Elevation Worship + Tiffany Hudson - Lamb Lyrics
Lyrics
You did not suffer for nothing
When you shed your blood
Every drop was on purpose
What amazing love
I will make my boast in your cross alone
Laying every crown at your feet
Lamb of God
Worthy is the Lamb of God
Worthy is the Lamb of God
Worthy is the Lamb
And as you knelt in the garden
Was I on your mind
What was the joy set before you
Was my heart your prize
May the Lamb receive His reward in me
May the Lamb receive all the glory
Written by Steven Furtick, Chris Brown, Tiffany Hudson
Video
Lamb (Live From The Loft) | feat. Tiffany Hudson | Elevation Worship
Meaning & Inspiration
My hands are mapped with veins that look like riverbeds in a drought, and they’ve held enough funeral programs to know that death doesn’t care about our plans. When I sit in the quiet, listening to Tiffany Hudson sing about the garden, I don’t hear a performance. I hear a question that has haunted me through three decades of empty beds and long hospital vigils: “Was I on your mind?”
It’s easy to sing about the cross when your back is straight and your lungs are full. But when the arthritis flares and the world gets small, you start wondering if the sacrifice was really meant for someone as ordinary as you. You look at your failures, the ones you’ve buried under layers of routine and pride, and you have to ask if that blood was truly meant to cover them.
“You did not suffer for nothing,” she sings. It feels like an anchor. It has to be true, doesn't it? If it weren't, the whole weight of my history would crush me.
Hebrews 12:2 speaks of the joy set before Him, the reason He endured that Roman wood. For years, I preached that the "joy" was the triumph of the resurrection, a grand theological victory. But as I get older, I find myself lingering on the possibility that the "joy" was just us. Not the "us" in a polished pew, but the broken, messy, stubborn "us." It’s an uncomfortable thought—that the King of Glory looked through the lens of human history and saw my face in the shadows of Gethsemane.

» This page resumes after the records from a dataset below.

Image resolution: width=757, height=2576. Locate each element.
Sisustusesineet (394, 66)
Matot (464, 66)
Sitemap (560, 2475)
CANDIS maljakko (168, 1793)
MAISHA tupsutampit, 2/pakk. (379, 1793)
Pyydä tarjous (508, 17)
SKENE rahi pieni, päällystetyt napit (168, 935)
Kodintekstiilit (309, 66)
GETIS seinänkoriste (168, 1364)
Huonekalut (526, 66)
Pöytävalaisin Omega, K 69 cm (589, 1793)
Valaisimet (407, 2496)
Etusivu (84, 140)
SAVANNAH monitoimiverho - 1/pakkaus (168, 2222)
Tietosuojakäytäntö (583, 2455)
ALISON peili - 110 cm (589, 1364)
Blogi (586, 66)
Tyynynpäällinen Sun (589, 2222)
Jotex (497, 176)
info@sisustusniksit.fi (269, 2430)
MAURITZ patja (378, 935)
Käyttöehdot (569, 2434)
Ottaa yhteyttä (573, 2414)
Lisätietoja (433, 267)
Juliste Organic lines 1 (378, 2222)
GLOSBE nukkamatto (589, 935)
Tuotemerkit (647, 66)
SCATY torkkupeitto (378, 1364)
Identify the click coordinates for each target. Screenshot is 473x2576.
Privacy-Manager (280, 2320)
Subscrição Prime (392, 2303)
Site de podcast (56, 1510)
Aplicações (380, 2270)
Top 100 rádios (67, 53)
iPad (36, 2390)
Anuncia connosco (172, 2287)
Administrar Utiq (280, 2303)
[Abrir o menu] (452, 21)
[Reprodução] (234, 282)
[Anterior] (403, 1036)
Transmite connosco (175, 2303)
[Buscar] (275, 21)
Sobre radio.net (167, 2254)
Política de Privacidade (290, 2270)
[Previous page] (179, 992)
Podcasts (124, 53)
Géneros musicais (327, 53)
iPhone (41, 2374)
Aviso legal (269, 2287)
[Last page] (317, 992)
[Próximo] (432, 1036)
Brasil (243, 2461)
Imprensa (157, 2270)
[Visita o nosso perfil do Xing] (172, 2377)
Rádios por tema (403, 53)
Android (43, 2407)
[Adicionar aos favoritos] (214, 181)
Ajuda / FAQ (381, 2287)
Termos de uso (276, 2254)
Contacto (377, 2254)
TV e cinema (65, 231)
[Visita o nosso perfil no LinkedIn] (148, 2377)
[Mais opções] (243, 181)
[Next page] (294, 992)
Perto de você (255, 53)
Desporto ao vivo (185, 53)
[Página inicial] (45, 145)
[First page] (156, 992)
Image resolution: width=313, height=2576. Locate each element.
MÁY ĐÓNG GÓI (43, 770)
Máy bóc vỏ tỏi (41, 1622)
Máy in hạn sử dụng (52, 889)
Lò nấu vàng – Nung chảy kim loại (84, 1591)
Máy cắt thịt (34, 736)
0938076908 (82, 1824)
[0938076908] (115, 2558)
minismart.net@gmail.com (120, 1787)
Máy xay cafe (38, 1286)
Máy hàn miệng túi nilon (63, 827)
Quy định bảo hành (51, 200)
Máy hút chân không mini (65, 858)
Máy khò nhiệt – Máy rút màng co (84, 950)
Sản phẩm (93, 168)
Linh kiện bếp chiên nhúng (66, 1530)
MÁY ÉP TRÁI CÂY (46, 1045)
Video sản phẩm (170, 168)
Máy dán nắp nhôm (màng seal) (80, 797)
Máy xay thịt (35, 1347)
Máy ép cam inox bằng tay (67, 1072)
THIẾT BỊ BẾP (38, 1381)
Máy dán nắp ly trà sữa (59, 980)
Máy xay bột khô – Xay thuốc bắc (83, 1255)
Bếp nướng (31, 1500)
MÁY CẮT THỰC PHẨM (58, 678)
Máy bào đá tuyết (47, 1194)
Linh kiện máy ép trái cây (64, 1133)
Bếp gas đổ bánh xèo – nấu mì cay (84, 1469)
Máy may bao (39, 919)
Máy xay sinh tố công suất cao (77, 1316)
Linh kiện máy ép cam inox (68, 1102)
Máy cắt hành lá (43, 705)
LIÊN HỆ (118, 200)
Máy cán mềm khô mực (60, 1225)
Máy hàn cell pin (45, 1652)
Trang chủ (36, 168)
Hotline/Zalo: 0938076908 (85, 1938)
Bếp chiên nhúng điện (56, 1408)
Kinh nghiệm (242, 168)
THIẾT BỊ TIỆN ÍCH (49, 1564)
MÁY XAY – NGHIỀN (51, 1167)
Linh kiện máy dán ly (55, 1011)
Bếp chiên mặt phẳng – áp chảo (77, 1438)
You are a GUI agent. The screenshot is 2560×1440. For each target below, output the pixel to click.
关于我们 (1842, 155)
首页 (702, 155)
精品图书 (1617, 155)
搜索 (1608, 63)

I’m still not sure if I fully believe it. Not because I doubt His grace, but because I’m so painfully aware of my own smallness. Can I really be the prize? It seems like a heavy thing to carry, to be someone’s reward.
Yet, there it is in the lyrics: “May the Lamb receive His reward in me.”
That hits differently than the shouting choruses of my youth. It’s not an aggressive demand for breakthrough; it’s a quiet surrender. It feels like setting down a heavy bag I’ve been lugging around for forty years—the need to be something, to prove something, to perform for an audience of one. If I am the reward, then the work is already finished. I don’t have to reach for it anymore. I just have to let Him have me.
Some days, the music sounds like a frantic reaching. But in the moments when the strength is gone and I’m just staring at the dust motes dancing in the afternoon light, those words feel like an old hymn. They don’t solve the ache of being human, but they make the ache feel like it belongs to Him. And maybe, in the end, that’s enough.